## Source information
──────────────────────────────
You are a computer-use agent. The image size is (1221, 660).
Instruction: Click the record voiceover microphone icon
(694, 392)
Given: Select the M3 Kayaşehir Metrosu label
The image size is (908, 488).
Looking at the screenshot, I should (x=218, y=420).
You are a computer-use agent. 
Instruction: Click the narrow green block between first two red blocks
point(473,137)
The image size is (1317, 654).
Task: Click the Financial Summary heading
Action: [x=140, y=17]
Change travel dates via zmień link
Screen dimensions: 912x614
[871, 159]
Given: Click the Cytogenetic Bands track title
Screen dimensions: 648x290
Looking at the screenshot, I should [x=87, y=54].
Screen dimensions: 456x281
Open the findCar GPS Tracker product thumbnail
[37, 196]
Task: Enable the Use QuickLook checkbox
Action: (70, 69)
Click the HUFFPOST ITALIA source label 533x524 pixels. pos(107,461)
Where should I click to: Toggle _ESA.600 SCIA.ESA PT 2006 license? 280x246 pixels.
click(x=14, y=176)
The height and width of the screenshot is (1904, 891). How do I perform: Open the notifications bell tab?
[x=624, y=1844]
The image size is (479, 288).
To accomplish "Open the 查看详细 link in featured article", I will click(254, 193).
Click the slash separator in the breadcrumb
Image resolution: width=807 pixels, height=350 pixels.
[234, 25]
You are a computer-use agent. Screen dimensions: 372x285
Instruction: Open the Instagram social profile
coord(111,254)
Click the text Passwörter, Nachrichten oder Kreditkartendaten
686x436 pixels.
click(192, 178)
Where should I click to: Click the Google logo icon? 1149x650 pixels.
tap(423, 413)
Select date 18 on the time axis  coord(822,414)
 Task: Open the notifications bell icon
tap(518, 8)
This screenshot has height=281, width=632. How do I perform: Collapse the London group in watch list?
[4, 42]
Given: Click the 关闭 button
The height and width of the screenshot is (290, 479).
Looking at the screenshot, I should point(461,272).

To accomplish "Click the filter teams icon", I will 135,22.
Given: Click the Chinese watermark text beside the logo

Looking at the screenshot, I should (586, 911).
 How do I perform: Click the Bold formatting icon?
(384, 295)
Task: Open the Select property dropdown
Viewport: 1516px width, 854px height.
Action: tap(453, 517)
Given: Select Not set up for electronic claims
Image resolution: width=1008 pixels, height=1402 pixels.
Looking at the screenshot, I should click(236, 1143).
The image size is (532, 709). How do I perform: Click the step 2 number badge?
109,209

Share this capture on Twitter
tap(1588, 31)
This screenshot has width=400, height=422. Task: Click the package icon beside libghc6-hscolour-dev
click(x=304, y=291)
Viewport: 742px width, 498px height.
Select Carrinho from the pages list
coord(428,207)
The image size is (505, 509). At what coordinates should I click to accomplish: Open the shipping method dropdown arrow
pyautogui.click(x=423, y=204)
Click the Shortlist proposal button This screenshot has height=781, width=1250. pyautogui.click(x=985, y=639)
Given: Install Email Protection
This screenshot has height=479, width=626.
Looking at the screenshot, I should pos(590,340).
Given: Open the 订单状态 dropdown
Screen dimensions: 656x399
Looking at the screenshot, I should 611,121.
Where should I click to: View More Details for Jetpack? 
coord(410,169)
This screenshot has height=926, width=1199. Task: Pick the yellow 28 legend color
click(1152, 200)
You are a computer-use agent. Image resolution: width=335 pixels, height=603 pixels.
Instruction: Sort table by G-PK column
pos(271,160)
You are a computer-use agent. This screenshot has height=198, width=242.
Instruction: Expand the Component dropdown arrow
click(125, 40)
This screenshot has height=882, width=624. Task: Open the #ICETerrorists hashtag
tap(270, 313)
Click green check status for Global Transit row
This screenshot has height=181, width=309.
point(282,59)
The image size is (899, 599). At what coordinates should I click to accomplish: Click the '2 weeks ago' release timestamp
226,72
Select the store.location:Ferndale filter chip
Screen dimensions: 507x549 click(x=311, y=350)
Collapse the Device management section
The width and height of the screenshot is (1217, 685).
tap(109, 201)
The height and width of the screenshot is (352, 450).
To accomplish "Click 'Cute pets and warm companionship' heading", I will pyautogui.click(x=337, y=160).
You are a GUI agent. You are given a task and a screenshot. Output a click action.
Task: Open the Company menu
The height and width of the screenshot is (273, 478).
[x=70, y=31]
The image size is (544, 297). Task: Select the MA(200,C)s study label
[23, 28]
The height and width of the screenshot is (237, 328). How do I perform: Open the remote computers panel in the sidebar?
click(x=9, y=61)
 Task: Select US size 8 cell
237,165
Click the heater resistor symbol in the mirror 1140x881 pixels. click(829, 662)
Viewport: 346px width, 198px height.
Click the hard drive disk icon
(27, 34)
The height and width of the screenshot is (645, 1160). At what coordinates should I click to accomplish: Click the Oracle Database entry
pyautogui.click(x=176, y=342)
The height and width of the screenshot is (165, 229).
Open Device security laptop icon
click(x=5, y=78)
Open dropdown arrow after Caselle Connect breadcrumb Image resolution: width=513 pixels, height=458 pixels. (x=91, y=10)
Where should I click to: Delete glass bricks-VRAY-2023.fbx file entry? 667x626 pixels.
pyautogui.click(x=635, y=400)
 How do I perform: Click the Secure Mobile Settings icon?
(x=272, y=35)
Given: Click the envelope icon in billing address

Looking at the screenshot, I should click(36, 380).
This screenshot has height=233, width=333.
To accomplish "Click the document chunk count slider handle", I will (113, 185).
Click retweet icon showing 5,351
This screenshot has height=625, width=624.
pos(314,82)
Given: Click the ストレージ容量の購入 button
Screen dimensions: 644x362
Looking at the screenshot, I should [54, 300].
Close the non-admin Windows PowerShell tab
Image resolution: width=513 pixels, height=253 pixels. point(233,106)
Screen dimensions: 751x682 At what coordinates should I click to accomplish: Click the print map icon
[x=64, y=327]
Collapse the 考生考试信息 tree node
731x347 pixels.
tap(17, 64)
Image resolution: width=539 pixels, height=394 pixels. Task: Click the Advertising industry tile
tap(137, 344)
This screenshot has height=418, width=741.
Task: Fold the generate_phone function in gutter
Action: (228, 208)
──────────────────────────────
## Task to complete
Transcribe the data above completely and exactly.

## Response area
You are a computer-use agent. The image size is (1221, 660).
Instruction: Click the record voiceover microphone icon
(694, 392)
Given: Select the M3 Kayaşehir Metrosu label
The image size is (908, 488).
Looking at the screenshot, I should (x=218, y=420).
You are a computer-use agent. 
Instruction: Click the narrow green block between first two red blocks
point(473,137)
The image size is (1317, 654).
Task: Click the Financial Summary heading
Action: [x=140, y=17]
Change travel dates via zmień link
Screen dimensions: 912x614
[871, 159]
Given: Click the Cytogenetic Bands track title
Screen dimensions: 648x290
Looking at the screenshot, I should [x=87, y=54].
Screen dimensions: 456x281
Open the findCar GPS Tracker product thumbnail
[37, 196]
Task: Enable the Use QuickLook checkbox
Action: (70, 69)
Click the HUFFPOST ITALIA source label 533x524 pixels. pos(107,461)
Where should I click to: Toggle _ESA.600 SCIA.ESA PT 2006 license? 280x246 pixels.
click(x=14, y=176)
The height and width of the screenshot is (1904, 891). How do I perform: Open the notifications bell tab?
[x=624, y=1844]
The image size is (479, 288).
To accomplish "Open the 查看详细 link in featured article", I will click(254, 193).
Click the slash separator in the breadcrumb
Image resolution: width=807 pixels, height=350 pixels.
[234, 25]
You are a computer-use agent. Screen dimensions: 372x285
Instruction: Open the Instagram social profile
coord(111,254)
Click the text Passwörter, Nachrichten oder Kreditkartendaten
686x436 pixels.
click(192, 178)
Where should I click to: Click the Google logo icon? 1149x650 pixels.
tap(423, 413)
Select date 18 on the time axis  coord(822,414)
 Task: Open the notifications bell icon
tap(518, 8)
This screenshot has height=281, width=632. How do I perform: Collapse the London group in watch list?
[4, 42]
Given: Click the 关闭 button
The height and width of the screenshot is (290, 479).
Looking at the screenshot, I should point(461,272).

To accomplish "Click the filter teams icon", I will 135,22.
Given: Click the Chinese watermark text beside the logo

Looking at the screenshot, I should (586, 911).
 How do I perform: Click the Bold formatting icon?
(384, 295)
Task: Open the Select property dropdown
Viewport: 1516px width, 854px height.
Action: tap(453, 517)
Given: Select Not set up for electronic claims
Image resolution: width=1008 pixels, height=1402 pixels.
Looking at the screenshot, I should click(236, 1143).
The image size is (532, 709). How do I perform: Click the step 2 number badge?
109,209

Share this capture on Twitter
tap(1588, 31)
This screenshot has width=400, height=422. Task: Click the package icon beside libghc6-hscolour-dev
click(x=304, y=291)
Viewport: 742px width, 498px height.
Select Carrinho from the pages list
coord(428,207)
The image size is (505, 509). At what coordinates should I click to accomplish: Open the shipping method dropdown arrow
pyautogui.click(x=423, y=204)
Click the Shortlist proposal button This screenshot has height=781, width=1250. pyautogui.click(x=985, y=639)
Given: Install Email Protection
This screenshot has height=479, width=626.
Looking at the screenshot, I should pos(590,340).
Given: Open the 订单状态 dropdown
Screen dimensions: 656x399
Looking at the screenshot, I should 611,121.
Where should I click to: View More Details for Jetpack? 
coord(410,169)
This screenshot has height=926, width=1199. Task: Pick the yellow 28 legend color
click(1152, 200)
You are a computer-use agent. Image resolution: width=335 pixels, height=603 pixels.
Instruction: Sort table by G-PK column
pos(271,160)
You are a computer-use agent. This screenshot has height=198, width=242.
Instruction: Expand the Component dropdown arrow
click(125, 40)
This screenshot has height=882, width=624. Task: Open the #ICETerrorists hashtag
tap(270, 313)
Click green check status for Global Transit row
This screenshot has height=181, width=309.
point(282,59)
The image size is (899, 599). At what coordinates should I click to accomplish: Click the '2 weeks ago' release timestamp
226,72
Select the store.location:Ferndale filter chip
Screen dimensions: 507x549 click(x=311, y=350)
Collapse the Device management section
The width and height of the screenshot is (1217, 685).
tap(109, 201)
The height and width of the screenshot is (352, 450).
To accomplish "Click 'Cute pets and warm companionship' heading", I will pyautogui.click(x=337, y=160).
You are a GUI agent. You are given a task and a screenshot. Output a click action.
Task: Open the Company menu
The height and width of the screenshot is (273, 478).
[x=70, y=31]
The image size is (544, 297). Task: Select the MA(200,C)s study label
[23, 28]
The height and width of the screenshot is (237, 328). How do I perform: Open the remote computers panel in the sidebar?
click(x=9, y=61)
 Task: Select US size 8 cell
237,165
Click the heater resistor symbol in the mirror 1140x881 pixels. click(829, 662)
Viewport: 346px width, 198px height.
Click the hard drive disk icon
(27, 34)
The height and width of the screenshot is (645, 1160). At what coordinates should I click to accomplish: Click the Oracle Database entry
pyautogui.click(x=176, y=342)
The height and width of the screenshot is (165, 229).
Open Device security laptop icon
click(x=5, y=78)
Open dropdown arrow after Caselle Connect breadcrumb Image resolution: width=513 pixels, height=458 pixels. (x=91, y=10)
Where should I click to: Delete glass bricks-VRAY-2023.fbx file entry? 667x626 pixels.
pyautogui.click(x=635, y=400)
 How do I perform: Click the Secure Mobile Settings icon?
(x=272, y=35)
Given: Click the envelope icon in billing address

Looking at the screenshot, I should click(36, 380).
This screenshot has height=233, width=333.
To accomplish "Click the document chunk count slider handle", I will (113, 185).
Click retweet icon showing 5,351
This screenshot has height=625, width=624.
pos(314,82)
Given: Click the ストレージ容量の購入 button
Screen dimensions: 644x362
Looking at the screenshot, I should [54, 300].
Close the non-admin Windows PowerShell tab
Image resolution: width=513 pixels, height=253 pixels. point(233,106)
Screen dimensions: 751x682 At what coordinates should I click to accomplish: Click the print map icon
[x=64, y=327]
Collapse the 考生考试信息 tree node
731x347 pixels.
tap(17, 64)
Image resolution: width=539 pixels, height=394 pixels. Task: Click the Advertising industry tile
tap(137, 344)
This screenshot has height=418, width=741.
Task: Fold the generate_phone function in gutter
Action: (228, 208)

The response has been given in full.